The country’s banks have adopted a low-key rollout of these services because digital banks present a strategic challenge to the established bankers that still have very large physical networks. Their challenge, according to Sergio Furio, founder and CEO of BankFacil, is to migrate customers to the digital banks while cutting the costs of their traditional operation.
“That process started about five years ago,” says Furio. “The banks realise that the marginal cost of a new customer is very low with digital banking but they have created overheads over decades and they will need to accelerate their efficiency programmes if they are to increase their digital customer base.”
The problem facing the Brazilian banks is the ‘cannibalisation’ of the process of developing the lower-cost digital banks. Three of the banks’ largest products are credit cards, overdrafts and personal loans and together these levy interest rates of over 200%. As a country, these products comprise R$180 billion ($55.85 billion) of credit – or roughly 15% of the R$1.5 trillion outstanding credit. Brazil’s system-wide net interest margin is 30.6% compared to 3.1% for the US.
“The problem for the Brazilian banks is if you move away from a high margin business you need volumes to compensate,” says Furio. Replacing much of that R$180 billion of debt that yields 200% on a digital structure would necessitate a lot of volume. “That’s why the banks are migrating their customers to their digital banks as slowly as possible.”
However, there is potential – Brazil’s household debt is an average of $2,000 per customer compared to $34,000 in the US. Brazil’s total debt is 15-times less than in the US and GDP is just four-times smaller than the US.
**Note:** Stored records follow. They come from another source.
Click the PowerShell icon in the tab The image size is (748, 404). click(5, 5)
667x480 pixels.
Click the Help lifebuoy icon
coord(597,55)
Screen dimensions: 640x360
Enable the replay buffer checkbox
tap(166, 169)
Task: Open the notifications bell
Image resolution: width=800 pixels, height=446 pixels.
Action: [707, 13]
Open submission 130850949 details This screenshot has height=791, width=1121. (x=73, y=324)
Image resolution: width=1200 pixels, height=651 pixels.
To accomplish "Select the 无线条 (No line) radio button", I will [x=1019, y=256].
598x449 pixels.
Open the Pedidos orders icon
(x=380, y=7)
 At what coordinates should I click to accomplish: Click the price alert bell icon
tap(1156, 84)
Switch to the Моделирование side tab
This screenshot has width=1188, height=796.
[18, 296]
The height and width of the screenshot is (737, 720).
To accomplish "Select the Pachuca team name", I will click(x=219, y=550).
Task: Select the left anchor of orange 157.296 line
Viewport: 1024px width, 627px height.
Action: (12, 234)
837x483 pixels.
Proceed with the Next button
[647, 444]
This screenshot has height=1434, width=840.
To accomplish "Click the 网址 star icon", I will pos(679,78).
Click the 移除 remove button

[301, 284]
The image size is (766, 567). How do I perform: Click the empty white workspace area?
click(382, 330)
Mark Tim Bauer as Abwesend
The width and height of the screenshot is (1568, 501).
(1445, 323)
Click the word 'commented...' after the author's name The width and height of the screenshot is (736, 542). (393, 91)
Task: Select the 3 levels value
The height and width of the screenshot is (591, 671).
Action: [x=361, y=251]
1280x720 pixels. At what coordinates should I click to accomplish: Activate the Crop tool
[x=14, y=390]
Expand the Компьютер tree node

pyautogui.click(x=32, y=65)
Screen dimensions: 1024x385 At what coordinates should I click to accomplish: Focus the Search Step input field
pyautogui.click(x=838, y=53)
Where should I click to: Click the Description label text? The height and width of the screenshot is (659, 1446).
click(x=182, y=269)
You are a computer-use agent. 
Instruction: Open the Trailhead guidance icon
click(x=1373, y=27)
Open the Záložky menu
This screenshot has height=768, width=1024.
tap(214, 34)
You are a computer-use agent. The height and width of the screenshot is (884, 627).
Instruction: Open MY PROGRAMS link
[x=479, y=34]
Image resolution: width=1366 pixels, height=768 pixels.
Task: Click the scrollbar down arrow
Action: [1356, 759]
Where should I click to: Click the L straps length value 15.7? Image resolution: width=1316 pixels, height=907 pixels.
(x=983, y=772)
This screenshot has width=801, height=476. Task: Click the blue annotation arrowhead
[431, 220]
Despite the entry of fintechs the established banks are not reported to be worried. Even in the US where fintech is more established and with some multi-billion dollar peer-to-peer companies, the established banks still have 99% share of the lending market.
To date the banks have been focusing on technology to reduce their own costs rather than reacting to new entrants that offer consumers lower cost credit. A survey of banks by UBS found that management of Brazilian banks expect mobile banking platforms to lead to cost savings of more than 10% in the next three years and to more than 8% incremental revenue in the same period.
The expectations for Brazil were higher than the global average and so they can also expect higher than the global average increase of 110 basis points in return on equity that UBS predicts will come from mobile banking by 2019.
Nascimento agrees with the assumption that Brazil’s banks won’t look to cut net interest margin as a response to the new competition but argues that there is a precedent for banks to become reluctant players in new lower-cost segments.
“The big banks didn’t want to enter the Consignato (payroll loans) segment when it started in the country because the interest rates were about 15% compared to over 400% for unsecured credit,” he says. “But eventually all the major banks either created their own service or teamed up with a payroll loan lender.”
Fintech companies are likely to retain the ability to undercut the established players but they will have other challenges.
“They may be lower cost but they won’t be able to compete with the larger banks on cost of funding,” says Nascimento. “And there could be problems with delinquencies if they are too aggressive and they don’t have the internal sources of data that the big banks have to manage credit risk. Regulation and asset quality are their biggest challenges.”